Cascade de perquisitions dans des ONG en Biélorussie

Depuis des mois, le régime de M. Loukachenko poursuit sans relâche une répression visant opposants, journalistes et militants avec l’espoir de mater définitivement le mouvement de contestation historique de 2020 contre sa réélection.
Photo: Agence France-Presse Depuis des mois, le régime de M. Loukachenko poursuit sans relâche une répression visant opposants, journalistes et militants avec l’espoir de mater définitivement le mouvement de contestation historique de 2020 contre sa réélection.

Les services de sécurité de la Biélorussie ont perquisitionné mercredi les bureaux d’au moins douze organisations, dont les principaux groupes de défense des droits de la personne, et arrêté plusieurs militants, dans un nouveau coup de force contre toute contestation. La veille, le président, Alexandre Loukachenko, avait appelé à « traduire en justice » les « sales ONG » cultivant, selon lui, « la terreur » dans le pays. Il avait fait cette déclaration lors d’une rencontre en Russie avec son homologue et principal allié : Vladimir Poutine.

Depuis des mois, le régime de M. Loukachenko poursuit sans relâche une répression visant opposants, journalistes et militants avec l’espoir de mater définitivement le mouvement de contestation historique de 2020 contre sa réélection.

Alors que les autorités ont effectué des perquisitions la semaine dernière visant des médias indépendants, l’organisation de défense des droits de la personne Viasna a indiqué mercredi que ses bureaux à Minsk et les domiciles d’au moins cinq de ses membres à travers le pays avaient été perquisitionnés. Elle a aussi affirmé qu’au moins dix de ses membres avaient été interpellés, dont son directeur, Ales Beliatski.

Selon Viasna, fondée en 1996 et qui suit activement la répression en cours contre l’opposition et la société civile, d’autres militants et intellectuels à Minsk et en région ont également été ciblés.

« Le régime n’a plus le contrôle et le dissimule en usant de la violence et de l’arbitraire », a déclaré l’opposante en exil Svetlana Tikhanovskaïa sur Telegram, estimant que le pouvoir espère « à nouveau se sentir fort en faisant taire tout le monde dans le pays ».

L’ONG Amnesty International a dénoncé dans un communiqué la « destruction en cours d’une société civile au cœur de l’Europe ».

Vague de répression

Les perquisitions ont visé les bureaux d’au moins six ONG (Viasna, Belarusski Helsinki Comitet, Gender Perspectives, Lawtrend, Imena, Human Constanta), selon les signalements de ces structures.

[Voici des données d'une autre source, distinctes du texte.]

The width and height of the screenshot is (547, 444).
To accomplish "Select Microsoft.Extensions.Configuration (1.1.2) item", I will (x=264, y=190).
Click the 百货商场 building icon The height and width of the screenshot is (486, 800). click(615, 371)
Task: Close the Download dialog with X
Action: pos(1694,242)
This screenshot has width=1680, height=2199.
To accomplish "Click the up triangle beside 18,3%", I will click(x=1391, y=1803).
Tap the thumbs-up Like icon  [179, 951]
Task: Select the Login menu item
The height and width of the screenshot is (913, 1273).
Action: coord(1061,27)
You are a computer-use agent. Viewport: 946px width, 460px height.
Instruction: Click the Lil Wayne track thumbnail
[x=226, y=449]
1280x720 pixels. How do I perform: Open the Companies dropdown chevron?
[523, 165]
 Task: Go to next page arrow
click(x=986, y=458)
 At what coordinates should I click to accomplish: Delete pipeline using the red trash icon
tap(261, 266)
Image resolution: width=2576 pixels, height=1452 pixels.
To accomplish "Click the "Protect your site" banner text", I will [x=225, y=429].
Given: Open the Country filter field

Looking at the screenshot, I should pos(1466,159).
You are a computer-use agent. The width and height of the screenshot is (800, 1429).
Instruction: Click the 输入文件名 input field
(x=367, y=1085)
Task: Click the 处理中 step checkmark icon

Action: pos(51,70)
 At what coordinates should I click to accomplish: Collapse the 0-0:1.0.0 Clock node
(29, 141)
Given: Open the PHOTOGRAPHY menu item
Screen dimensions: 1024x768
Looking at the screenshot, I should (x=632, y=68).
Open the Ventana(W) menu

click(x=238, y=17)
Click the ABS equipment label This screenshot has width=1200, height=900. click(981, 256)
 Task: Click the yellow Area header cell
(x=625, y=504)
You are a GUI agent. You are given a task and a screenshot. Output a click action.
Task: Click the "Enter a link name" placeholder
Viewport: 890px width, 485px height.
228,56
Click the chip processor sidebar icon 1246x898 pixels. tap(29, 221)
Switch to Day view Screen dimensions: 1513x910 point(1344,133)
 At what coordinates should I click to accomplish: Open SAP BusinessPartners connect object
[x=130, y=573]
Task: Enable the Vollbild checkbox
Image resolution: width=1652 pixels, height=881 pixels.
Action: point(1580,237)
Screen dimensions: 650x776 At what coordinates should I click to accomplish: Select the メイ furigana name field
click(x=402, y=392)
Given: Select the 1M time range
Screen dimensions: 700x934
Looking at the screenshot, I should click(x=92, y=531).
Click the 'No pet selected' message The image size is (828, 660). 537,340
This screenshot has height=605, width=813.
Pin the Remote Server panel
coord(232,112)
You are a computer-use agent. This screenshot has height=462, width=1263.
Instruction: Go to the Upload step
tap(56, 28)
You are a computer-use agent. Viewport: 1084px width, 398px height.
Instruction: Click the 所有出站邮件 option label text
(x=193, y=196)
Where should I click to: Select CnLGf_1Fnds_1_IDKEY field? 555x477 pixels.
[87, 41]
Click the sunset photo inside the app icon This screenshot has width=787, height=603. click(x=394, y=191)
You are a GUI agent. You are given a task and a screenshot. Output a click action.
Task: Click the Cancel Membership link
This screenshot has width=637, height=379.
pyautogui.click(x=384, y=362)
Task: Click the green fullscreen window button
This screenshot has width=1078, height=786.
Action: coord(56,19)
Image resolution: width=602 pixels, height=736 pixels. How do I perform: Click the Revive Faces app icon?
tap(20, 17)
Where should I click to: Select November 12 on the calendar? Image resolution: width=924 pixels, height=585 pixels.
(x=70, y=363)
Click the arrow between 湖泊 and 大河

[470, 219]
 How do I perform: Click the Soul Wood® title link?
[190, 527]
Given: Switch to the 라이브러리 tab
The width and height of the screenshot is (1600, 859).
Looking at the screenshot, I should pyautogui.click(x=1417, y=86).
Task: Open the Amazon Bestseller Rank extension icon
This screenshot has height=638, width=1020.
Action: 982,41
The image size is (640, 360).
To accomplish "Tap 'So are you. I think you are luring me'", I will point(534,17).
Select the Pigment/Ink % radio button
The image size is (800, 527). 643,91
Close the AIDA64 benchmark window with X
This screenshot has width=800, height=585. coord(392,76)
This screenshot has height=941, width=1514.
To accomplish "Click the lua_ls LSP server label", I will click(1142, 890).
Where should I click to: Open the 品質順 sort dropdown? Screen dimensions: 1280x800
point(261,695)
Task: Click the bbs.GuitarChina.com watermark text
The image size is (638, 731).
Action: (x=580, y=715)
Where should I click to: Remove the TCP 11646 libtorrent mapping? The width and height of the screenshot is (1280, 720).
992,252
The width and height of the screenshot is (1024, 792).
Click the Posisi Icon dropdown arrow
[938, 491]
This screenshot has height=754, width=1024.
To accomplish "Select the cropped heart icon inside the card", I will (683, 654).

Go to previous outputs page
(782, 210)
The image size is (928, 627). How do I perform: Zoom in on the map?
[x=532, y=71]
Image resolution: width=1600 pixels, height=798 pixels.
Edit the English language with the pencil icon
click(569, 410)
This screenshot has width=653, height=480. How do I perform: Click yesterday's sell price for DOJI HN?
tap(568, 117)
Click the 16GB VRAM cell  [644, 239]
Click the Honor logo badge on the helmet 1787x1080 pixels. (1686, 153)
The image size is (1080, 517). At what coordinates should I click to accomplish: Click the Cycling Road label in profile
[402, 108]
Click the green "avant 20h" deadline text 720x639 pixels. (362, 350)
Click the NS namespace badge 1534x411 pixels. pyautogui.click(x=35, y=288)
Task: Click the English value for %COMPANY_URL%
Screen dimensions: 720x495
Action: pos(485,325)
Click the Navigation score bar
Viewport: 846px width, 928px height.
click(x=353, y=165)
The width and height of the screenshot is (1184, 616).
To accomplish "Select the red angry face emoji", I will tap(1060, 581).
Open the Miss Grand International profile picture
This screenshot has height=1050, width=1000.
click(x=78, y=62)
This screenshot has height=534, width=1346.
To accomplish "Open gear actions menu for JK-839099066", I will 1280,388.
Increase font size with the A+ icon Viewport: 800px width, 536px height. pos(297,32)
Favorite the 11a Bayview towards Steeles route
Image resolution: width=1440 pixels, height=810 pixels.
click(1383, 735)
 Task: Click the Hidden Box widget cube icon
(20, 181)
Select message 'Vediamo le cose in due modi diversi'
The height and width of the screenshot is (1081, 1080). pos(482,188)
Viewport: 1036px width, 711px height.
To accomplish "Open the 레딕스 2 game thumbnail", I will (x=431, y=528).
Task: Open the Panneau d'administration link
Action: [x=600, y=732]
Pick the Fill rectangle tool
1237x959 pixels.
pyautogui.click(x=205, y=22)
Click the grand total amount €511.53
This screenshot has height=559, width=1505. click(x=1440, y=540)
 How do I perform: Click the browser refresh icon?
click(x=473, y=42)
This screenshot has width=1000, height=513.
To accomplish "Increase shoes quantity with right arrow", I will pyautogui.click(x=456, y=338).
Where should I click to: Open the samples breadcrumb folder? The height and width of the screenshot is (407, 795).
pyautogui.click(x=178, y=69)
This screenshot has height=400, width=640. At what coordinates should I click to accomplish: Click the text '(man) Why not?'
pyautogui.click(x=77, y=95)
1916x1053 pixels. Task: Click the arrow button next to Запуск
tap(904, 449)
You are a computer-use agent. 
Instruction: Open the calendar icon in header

Des descentes de police ont également ciblé les locaux de l’Association des journalistes biélorusses, du parti d’opposition Front populaire, du mouvement dissident « Pour la liberté », d’un groupe de recherche économique, d’une agence de communication et d’une organisation d’aide aux Biélorusses vivant à l’étranger.

À Grodno (ouest), une autre a eu lieu chez le militant Viktor Sazonov, qui a été interpellé, d’après Viasna. À Orsha, ville proche de la frontière avec la Russie, les autorités ont arrêté le rédacteur en chef du site Web régional Orsha.eu et le militant Igor Kazmerchak, toujours selon l’ONG. Le responsable d’une campagne contre l’abolition de la peine de mort dans le pays, Andreï Palouda, a été interpellé après une perquisition à son domicile.

La semaine dernière, les autorités biélorusses ont bloqué l’accès à Nacha Niva, un des principaux médias d’opposition en ligne, et effectué une série de perquisitions dans des journaux indépendants et d’opposition, puis dans des médias régionaux.

Ces opérations avaient eu lieu au lendemain de la condamnation à 14 ans de prison pour corruption de Viktor Babaryko, 57 ans, une des figures de proue de l’opposition. Il était considéré au moment de son arrestation, en juin 2020, comme l’adversaire le plus sérieux de M. Loukachenko pour la présidentielle.

Minsk a également arrêté fin mai un journaliste d’opposition en exil, Roman Protassevitch, en détournant un avion de ligne à bord duquel il se trouvait, suscitant un tollé international.

Les autorités ont également bloqué le principal média indépendant du pays, TUT.by, et arrêté une douzaine de ses employés. Ces derniers mois, des opposants, journalistes et manifestants ont également été condamnés à de lourdes peines de prison.

Pour dénoncer la répression, l’Union européenne, les États-Unis et d’autres pays occidentaux ont pris des sanctions contre des responsables biélorusses et des secteurs économiques clés.

Alexandre Loukachenko, au pouvoir depuis 1994, a été réélu en août pour un cinquième mandat avec officiellement 80 % des voix.